Após saber que a Justiça bloqueou seus bens, por causa de uma denúncia de desvio de verbas em dois contratos do Programa Nacional de inclusão de Jovens (Projovem) - que totalizam R$ 7,8 milhões - o secretário municipal da Educação, Cultura, Esporte e Lazer, Carlos Ribeiro Soares, pediu na noite desta sexta-feira (19) sua exoneração do cargo.
Em matéria divulgada neste sábado (20) no jornal A Tarde, também tiveram os bens pessoais decretados como indisponíveis a assessora da secretaria, Sara Rocha Almeida, e os próprietários do Instituto de Desenvolvimento Humano (Idesh) e da facultade Evangélica de Salvador (Facesa), os empresários Paulo Roberto de Araújo e Telmo Luiz de Oliveira,respectivamente.

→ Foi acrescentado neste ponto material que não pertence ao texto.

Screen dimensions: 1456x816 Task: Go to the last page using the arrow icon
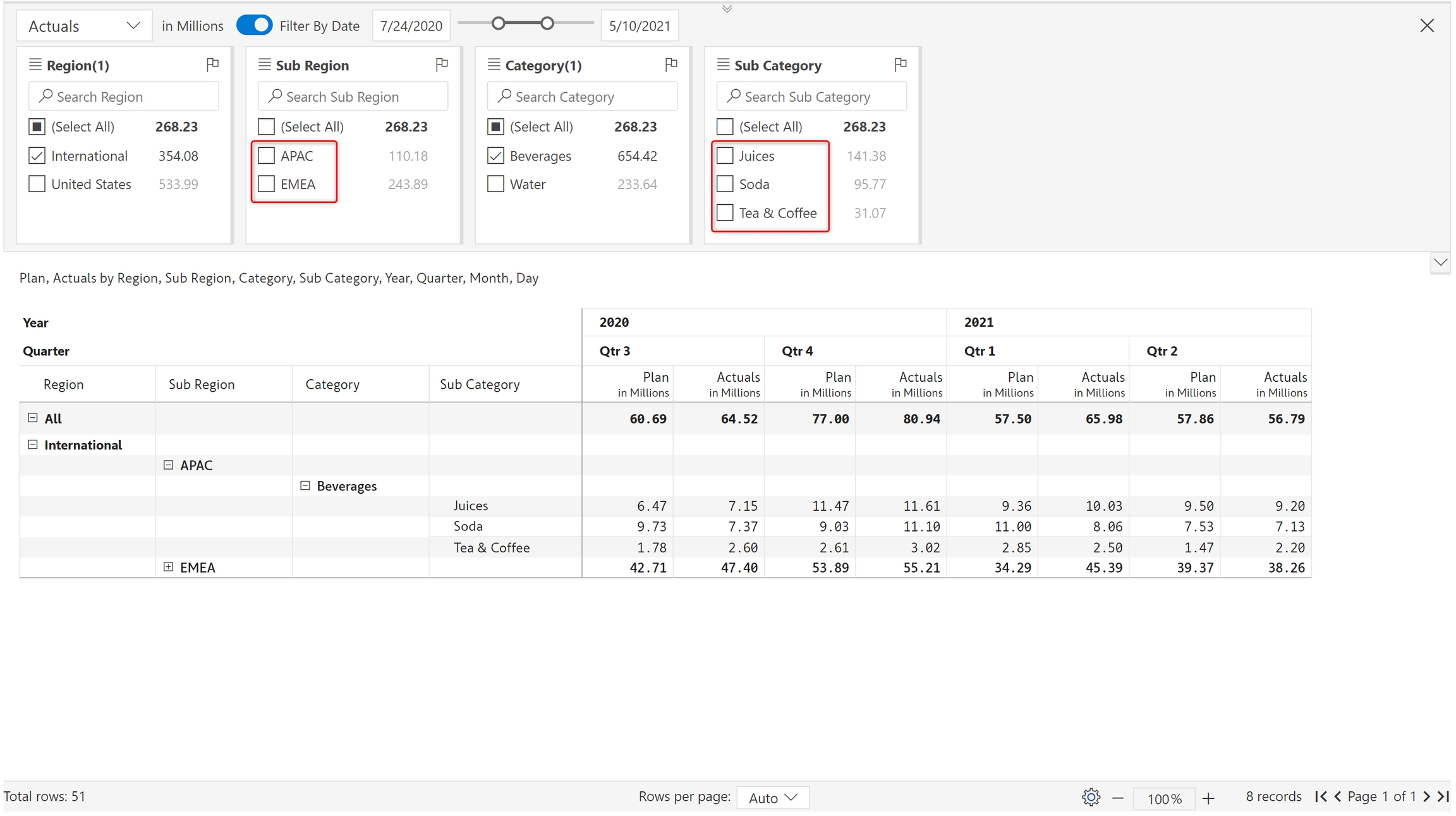1443,796
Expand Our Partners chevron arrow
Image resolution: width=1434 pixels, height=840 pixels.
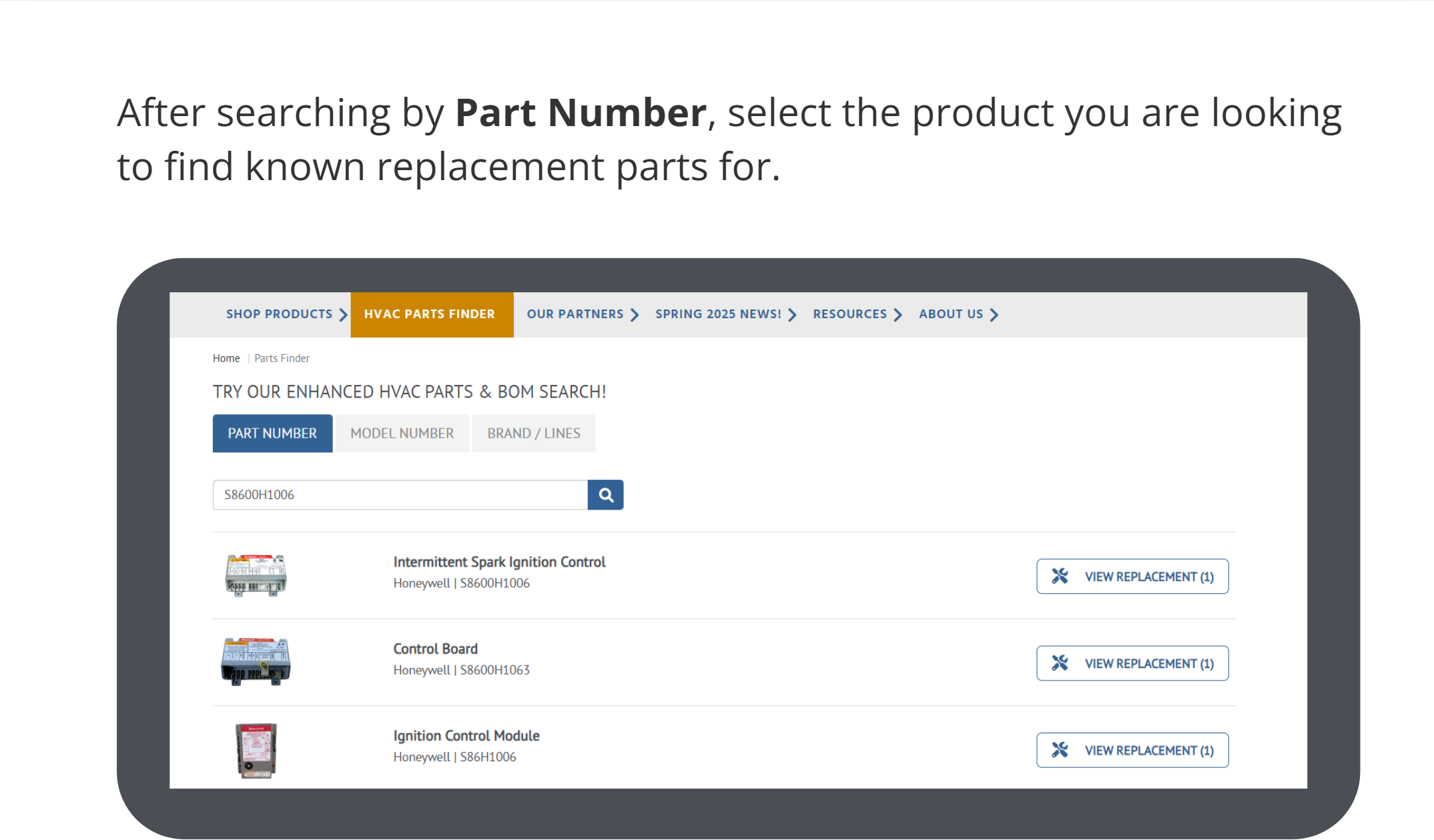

A juíza Cynthia de Araújo Lima Lopes, da 14ª Vara Federal da Bahia, foi quem decidiu bloquear os bens dos acusados. A magistrada avaliou que existe uma grande quantidade de provas indicando que houve contratos celebrados ilicitamente, fraude à obrigatoriedade de licitação, superfaturamento de despesas, utilização de documentos falsos para comprovação de gastos, dentre outras irregularidades.